In a recent PYMNTS webinar entitled “How Global Music Platform izo Does Payments,” Karen Webster discussed that complex payments flow with Dan Steinberg, chief financial officer of izo. Steinberg, who has hedge fund and venture capital experience, now has his finger not only on the pulse of youth culture, but the frontier of digital payments.
From Click To Payment
The main rule of that world? Every click eventually translates into a payment. Take YouTube, which Steinberg used as an example during the hour-long discussion and slide presentation.
Every click from a performer who is part of the izo network — backed by Madonna, it has over 200 million monthly views and millions of subscribers globally — generates data in Google’s content management system (CMS). That data makes its way back to izo, basically telling the company, “Hey, this is the [payment] owed for those clicks. You owe payments for these three dancers as a result of those clicks coming through,” he told Webster.
The job of those analysis clicks to determine payments, then send those payments each month to their proper recipients (to say nothing of associated tax and other documents), was labor-intensive. “We would receive raw data from YouTube directly and do Excel on our own” to make those calculations, Steinberg explained. “It could take two or three weeks to figure out payments” for a single performer, he said, adding that some payments are pretty small, but still need to go out month after month.
That’s just for YouTube, a single channel. As Facebook and other online platforms figure out how to better monetize content, “the complexity will only increase,” he said.
Automated Payments
However, izo started using accounts payable (AP) software company Tipalti to automate that work. Introducing automation of those payments reduced those weeks to days. “It helps simplify our workforce,” Steinberg said. “It allowed me to go and flex my staff, to take them off the day-to-day check entry” and other accounts payable toil.
That flexibility and automation brings another benefit: scaling the business does not require izo to incrementally hire “excel jockeys” and other workers. “You can scale more quickly without having to find the headcount to support the operation,” he said.
Fraud, too, went down with a better payments system.
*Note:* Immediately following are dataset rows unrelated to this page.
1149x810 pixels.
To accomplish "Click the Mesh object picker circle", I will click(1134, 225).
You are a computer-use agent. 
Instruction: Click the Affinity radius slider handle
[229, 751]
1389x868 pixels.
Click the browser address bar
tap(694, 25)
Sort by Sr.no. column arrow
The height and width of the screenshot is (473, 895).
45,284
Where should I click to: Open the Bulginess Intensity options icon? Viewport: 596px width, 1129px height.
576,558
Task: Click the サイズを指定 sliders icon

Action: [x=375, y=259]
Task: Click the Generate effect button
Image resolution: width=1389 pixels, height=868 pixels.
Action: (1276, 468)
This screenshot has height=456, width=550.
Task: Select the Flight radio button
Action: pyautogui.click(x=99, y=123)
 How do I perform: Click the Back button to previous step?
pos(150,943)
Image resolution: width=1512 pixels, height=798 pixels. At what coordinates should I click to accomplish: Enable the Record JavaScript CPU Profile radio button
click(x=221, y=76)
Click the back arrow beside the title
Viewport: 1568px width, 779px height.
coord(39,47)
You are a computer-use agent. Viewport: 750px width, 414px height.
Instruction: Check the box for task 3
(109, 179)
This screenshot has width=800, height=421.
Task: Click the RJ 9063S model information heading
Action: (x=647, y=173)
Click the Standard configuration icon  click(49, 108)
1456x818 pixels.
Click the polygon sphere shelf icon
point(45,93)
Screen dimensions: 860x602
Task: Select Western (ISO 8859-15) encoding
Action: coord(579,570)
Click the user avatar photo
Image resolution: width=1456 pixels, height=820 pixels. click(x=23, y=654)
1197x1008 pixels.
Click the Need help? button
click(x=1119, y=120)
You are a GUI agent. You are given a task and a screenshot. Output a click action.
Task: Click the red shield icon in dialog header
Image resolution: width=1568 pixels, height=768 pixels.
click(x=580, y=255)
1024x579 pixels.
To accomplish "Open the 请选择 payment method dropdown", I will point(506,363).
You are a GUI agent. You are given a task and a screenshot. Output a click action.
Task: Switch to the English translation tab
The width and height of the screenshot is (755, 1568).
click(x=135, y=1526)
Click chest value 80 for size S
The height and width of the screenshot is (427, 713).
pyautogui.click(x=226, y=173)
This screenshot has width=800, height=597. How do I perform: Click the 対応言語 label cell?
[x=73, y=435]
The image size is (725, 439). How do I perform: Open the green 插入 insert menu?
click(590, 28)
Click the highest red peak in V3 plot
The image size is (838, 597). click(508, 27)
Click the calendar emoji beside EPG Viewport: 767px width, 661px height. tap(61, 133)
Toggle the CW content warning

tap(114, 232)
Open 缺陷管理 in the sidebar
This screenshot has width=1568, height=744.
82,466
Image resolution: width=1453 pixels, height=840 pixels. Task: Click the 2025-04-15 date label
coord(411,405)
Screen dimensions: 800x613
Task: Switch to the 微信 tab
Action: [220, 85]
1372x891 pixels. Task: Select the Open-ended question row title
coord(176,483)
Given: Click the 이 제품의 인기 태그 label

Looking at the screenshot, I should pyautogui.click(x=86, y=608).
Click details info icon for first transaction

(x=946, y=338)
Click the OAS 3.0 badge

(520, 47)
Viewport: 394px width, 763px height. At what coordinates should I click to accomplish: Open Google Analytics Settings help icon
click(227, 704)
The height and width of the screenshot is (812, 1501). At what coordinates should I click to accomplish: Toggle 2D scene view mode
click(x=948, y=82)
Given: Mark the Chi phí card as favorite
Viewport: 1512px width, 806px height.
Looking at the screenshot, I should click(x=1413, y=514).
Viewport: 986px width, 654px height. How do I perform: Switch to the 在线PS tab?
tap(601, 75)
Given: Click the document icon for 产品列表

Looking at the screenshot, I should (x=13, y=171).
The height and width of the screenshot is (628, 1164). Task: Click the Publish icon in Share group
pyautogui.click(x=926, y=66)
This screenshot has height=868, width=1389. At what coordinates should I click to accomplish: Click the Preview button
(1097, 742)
Steinberg told how there’s been no repeat of an incident that involved checks being stolen from the company mailroom, then altered and cashed.
Katy Perry Promo
All this matters because izo is growing and expanding, and having payments as an anchor could drag down progress.
For instance, the platform recently helped promote the new Katy Perry album after being contacted by her music label, which wanted access to, and marketing enthusiasm from, the izo network. “We contacted influencers and dancers across our network to help promote it,” he said — a task that also required having an efficient flow of payment to get income to those who earned it. In fact, digital technology has changed the music business in such a way that platforms like izo are becoming more important to marketing and distribution, Steinberg noted.
“We have a direct link to their target audience,” he said.
Platforms such as izo are also moving further into product promotion, via deals with brands to feature them in videos and dance content, Steinberg said. “We are approached by large consumer groups” who want izo to place their merchandise in videos.
Check Persistence
The network izo can call upon — along with its consumer base — is international, with talent coming not only from North America, but such places as Russia and South America, too. Artists typically receive payments via ACH and wire transfer, he said.
Checks, too, remain a popular payment method for the artists who receive payments from izo. “For some people, checks just work for them,” Steinberg said when responding to Webster’s disdain for that particular payment method. “It tends to be very powerful with our international” artists.
So what’s next? For one, finding and developing new artists not yet signed to labels using the power of the izo network and platform, he said. No matter what, the experiences of izo, discussed in depth during the recent PYMNTS webinar, offers a case study in how to do payments digitally at the cutting edge of global pop culture.